§ **WHAT IS NEEDED**:
Pull out each line of the records that contains the word "icon".

-- start of RECORDS TO PROCESS --

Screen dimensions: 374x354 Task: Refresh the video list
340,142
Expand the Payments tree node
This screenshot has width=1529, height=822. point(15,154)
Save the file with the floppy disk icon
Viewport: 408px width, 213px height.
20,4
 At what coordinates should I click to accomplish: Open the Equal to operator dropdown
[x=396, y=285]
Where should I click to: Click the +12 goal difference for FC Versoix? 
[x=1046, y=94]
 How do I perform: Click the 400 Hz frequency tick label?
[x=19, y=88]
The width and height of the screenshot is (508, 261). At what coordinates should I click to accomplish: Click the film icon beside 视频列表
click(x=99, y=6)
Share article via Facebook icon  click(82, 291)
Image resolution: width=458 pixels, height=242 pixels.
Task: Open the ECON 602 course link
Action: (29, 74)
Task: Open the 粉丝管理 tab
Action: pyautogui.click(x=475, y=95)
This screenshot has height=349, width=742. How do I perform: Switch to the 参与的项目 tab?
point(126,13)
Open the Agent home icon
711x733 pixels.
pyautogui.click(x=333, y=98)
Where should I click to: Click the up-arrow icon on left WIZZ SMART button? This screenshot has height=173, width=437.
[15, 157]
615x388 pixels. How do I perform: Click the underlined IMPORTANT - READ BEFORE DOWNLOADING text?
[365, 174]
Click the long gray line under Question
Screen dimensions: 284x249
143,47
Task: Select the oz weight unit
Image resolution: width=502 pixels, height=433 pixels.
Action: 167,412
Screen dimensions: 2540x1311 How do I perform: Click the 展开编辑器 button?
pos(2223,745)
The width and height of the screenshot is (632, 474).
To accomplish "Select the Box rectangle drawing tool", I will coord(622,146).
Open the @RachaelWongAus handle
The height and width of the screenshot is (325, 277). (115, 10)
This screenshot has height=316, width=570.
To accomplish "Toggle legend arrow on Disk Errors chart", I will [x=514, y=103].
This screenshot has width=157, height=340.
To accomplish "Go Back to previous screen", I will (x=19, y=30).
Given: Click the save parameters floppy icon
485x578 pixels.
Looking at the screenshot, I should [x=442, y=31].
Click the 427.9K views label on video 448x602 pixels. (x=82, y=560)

-- end of RECORDS TO PROCESS --

§ **RIGHT ANSWER**:
Save the file with the floppy disk icon
The width and height of the screenshot is (508, 261). At what coordinates should I click to accomplish: Click the film icon beside 视频列表
Share article via Facebook icon  click(82, 291)
Open the Agent home icon
Where should I click to: Click the up-arrow icon on left WIZZ SMART button? This screenshot has height=173, width=437.
Given: Click the save parameters floppy icon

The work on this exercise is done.